* EXERCISE BRIEF:
Go line by line through the data below and count those that hold "icon". Return only the number.

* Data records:
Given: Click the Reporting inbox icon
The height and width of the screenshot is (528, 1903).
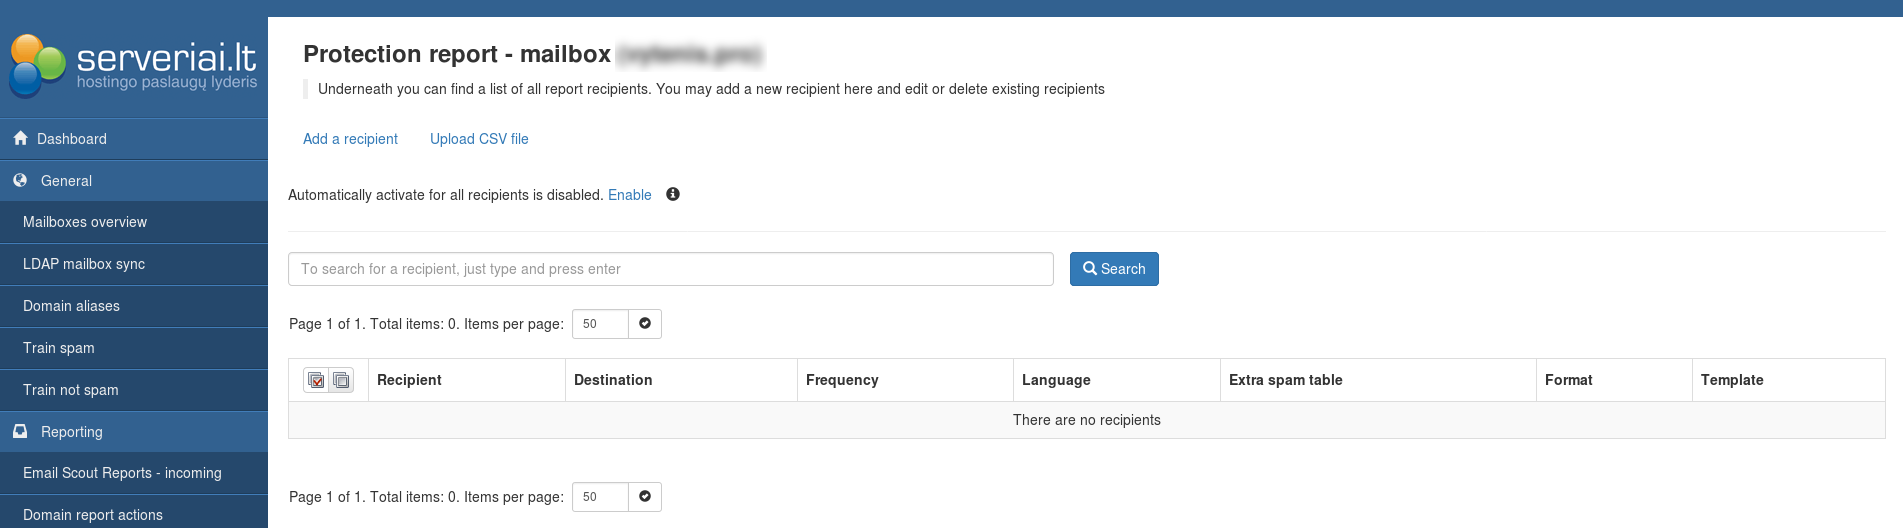Looking at the screenshot, I should (x=20, y=432).
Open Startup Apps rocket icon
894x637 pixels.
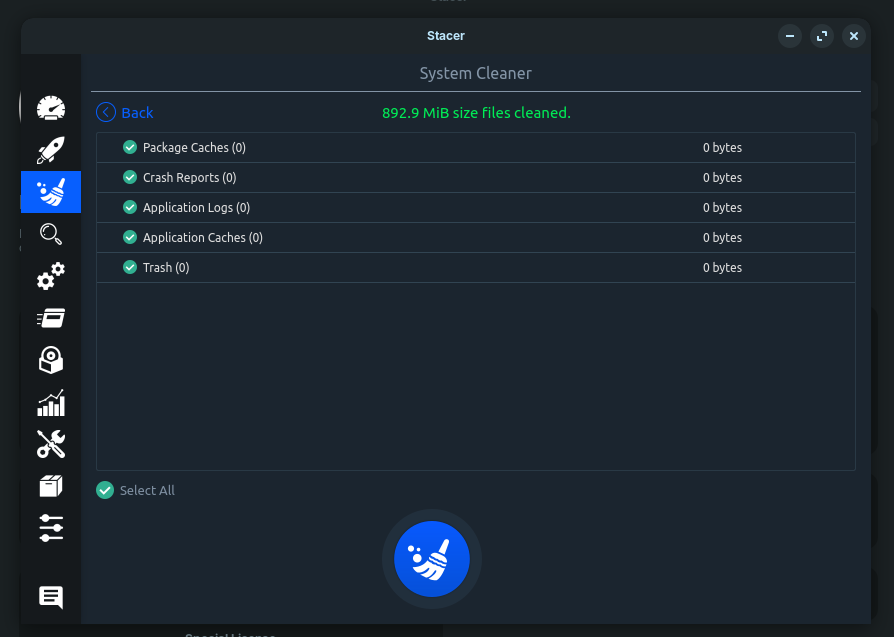(51, 150)
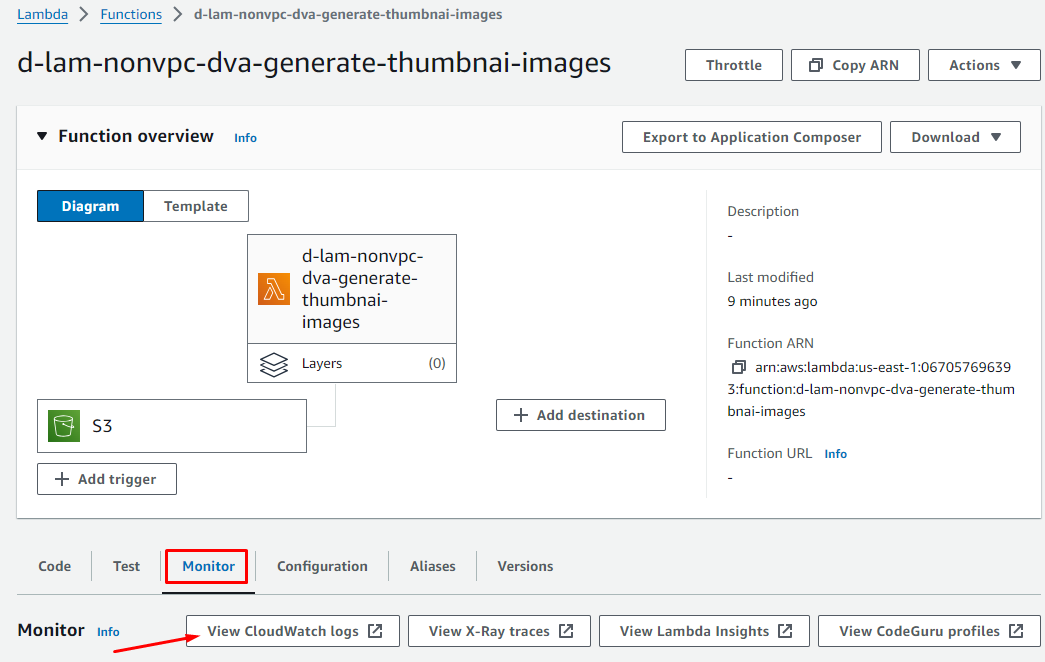Switch to the Diagram view
This screenshot has width=1045, height=662.
point(90,206)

* RESPONSE TO THIS EXERCISE:
2